FORMULA 1 MOTORSPORT NEWS

Kaltenborn attacks F1 ‘agenda’

Sauber team principal Monisha Kaltenborn has suggested there is “an agenda” in Formula One to drive the small teams out of the sport and create an elitist system.head of Sunday’s Brazilian Grand Prix the paddock at Interlagos was awash with rumour and speculation regarding F1’s future in light of the breakdown in talks on Saturday regarding financial stability.

Monisha Kaltenborn
Monisha Kaltenborn

It was being suggested Red Bull and Ferrari were ready to run three cars in 2015 to help increase the number of runners on the grid.

Current agreements between the sport’s commercial rulers, private equity firm CVC Capital Partners – spearheaded by F1 supremo Bernie Ecclestone – and the teams dictate if the number of cars on the grid drop below 20 then the major marques are obliged to field a third car.

With Marussia going out of business on Friday and Caterham close to following suit despite efforts by the team’s administrator to bring in a new owner, such a scenario is close to being realised.

After declaring the weekend “a complete and utter waste of time” as the meetings predictably failed to yield a solution, Ecclestone has stated that “at the moment there has been no agreement for a third car”.

Even Red Bull team principal Christian Horner has insisted running a third car is not on his team’s radar, with a cost of £25-30million per year too prohibitive.

Horner said: “If there was a third car requested to be run we could not do it within our existing budget, of course we could not.

“The third car is only a scenario if the numbers drop, so at the moment we don’t see it.

“It is not something we are planning or pushing for. If we are requested to do it then obviously we will have to look at it at that point.”
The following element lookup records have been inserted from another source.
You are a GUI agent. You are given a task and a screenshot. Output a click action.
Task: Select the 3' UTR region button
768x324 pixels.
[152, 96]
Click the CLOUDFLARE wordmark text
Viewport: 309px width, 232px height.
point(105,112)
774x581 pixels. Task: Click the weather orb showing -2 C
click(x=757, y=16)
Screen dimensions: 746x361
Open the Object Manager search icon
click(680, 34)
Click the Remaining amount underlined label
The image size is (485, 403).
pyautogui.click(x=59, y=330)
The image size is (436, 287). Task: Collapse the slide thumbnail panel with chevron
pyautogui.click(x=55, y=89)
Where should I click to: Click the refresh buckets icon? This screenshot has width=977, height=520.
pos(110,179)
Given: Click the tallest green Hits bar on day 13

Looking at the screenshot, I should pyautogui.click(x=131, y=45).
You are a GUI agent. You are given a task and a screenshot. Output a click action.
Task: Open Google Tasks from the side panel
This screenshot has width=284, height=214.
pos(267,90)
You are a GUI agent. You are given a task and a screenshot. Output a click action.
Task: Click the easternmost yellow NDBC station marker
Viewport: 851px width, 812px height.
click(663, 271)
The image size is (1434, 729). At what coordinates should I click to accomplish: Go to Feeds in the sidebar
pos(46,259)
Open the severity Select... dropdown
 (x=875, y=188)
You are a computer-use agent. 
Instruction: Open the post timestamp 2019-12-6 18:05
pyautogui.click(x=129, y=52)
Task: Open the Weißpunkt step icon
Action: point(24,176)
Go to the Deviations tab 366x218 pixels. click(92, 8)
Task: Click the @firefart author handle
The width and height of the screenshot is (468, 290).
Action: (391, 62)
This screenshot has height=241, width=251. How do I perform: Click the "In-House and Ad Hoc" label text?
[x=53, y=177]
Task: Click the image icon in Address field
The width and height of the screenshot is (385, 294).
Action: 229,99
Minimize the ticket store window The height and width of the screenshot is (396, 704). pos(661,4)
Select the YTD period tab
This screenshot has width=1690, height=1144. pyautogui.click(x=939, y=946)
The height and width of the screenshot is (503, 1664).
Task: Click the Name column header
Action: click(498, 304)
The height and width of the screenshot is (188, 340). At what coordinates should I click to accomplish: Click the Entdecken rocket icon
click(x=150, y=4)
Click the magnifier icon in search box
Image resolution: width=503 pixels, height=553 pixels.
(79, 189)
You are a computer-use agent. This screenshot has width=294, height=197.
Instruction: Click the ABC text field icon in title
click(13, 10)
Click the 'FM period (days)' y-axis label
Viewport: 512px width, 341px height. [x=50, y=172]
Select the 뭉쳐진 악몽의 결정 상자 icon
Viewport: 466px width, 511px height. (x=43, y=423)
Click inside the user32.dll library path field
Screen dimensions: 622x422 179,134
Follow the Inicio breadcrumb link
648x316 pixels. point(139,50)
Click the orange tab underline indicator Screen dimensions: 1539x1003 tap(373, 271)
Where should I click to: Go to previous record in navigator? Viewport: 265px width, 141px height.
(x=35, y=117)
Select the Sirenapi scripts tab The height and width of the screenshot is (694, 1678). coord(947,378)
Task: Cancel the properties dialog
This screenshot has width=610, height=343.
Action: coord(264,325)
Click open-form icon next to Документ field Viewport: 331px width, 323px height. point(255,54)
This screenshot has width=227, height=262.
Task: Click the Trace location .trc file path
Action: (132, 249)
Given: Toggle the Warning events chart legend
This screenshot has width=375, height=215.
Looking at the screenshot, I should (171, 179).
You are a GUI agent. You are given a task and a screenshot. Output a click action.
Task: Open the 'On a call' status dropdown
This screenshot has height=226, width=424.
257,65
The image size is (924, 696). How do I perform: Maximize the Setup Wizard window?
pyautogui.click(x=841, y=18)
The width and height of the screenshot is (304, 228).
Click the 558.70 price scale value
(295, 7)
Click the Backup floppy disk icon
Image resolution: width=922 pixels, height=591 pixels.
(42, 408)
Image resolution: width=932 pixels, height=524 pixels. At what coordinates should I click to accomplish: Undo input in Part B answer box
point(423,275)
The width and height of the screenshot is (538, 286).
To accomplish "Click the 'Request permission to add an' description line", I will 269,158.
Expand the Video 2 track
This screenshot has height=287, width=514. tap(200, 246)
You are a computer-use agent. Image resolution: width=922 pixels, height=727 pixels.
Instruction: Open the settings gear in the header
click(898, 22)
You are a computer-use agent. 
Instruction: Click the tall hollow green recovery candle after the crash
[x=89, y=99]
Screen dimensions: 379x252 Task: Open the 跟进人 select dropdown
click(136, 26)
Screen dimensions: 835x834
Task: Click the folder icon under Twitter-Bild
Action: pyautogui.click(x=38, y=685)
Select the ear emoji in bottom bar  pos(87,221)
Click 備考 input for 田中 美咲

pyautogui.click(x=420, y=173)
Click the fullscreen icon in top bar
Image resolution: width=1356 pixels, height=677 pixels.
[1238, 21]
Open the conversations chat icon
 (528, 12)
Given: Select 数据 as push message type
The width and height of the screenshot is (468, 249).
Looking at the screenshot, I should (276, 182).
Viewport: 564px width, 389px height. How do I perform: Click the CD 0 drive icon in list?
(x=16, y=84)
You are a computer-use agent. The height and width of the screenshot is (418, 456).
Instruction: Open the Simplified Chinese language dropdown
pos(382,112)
Beyond that, however, there is real concern among Sauber, Lotus and Force India that with no consensus on financial assistance or cost cuts to aid their cause, they are being marginalised.

A highly-critical Kaltenborn said: “Looking at the proposals which have been made we have to believe there is some agenda here.

“The agenda seems to be that people are looking at four or five names to remain.

“When ideas are offered to us of a year-old chassis or engines which maybe are a different spec, a different series, whatever, there must be an agenda.

“Since nobody is reacting to it in front we don’t know whose agenda it is, but the fact is it cannot go on like this. It’s not the way we want to work or can work.

“The more these ideas come up, the more we three get the feeling that maybe some people don’t want us to be around and maybe the sport is supposed to be changed in a very different way.”

Force India deputy team principal Bob Fernley echoed Kaltenborn’s remarks as he said: “One way or another, it is probably in some ways trying not to keep the status quo.

“Where we have the full constructors’ series, it is to break us up.”

Horner, however, has denied the claims because asked as to whether there was an agenda to drive teams out, he replied: “No, not at all.

“Red Bull’s position is we want to see a full grid of two-car teams.

“We have an obligation, as do a couple of other teams, that if the numbers drop below a certain number then we will be required by the promoter to field a third car.

“The numbers haven’t dropped significantly low enough and we haven’t been requested by the promoter to run a third car.

“So, that is the situation. Our preference is we have at least 10 healthy competing two-car teams.”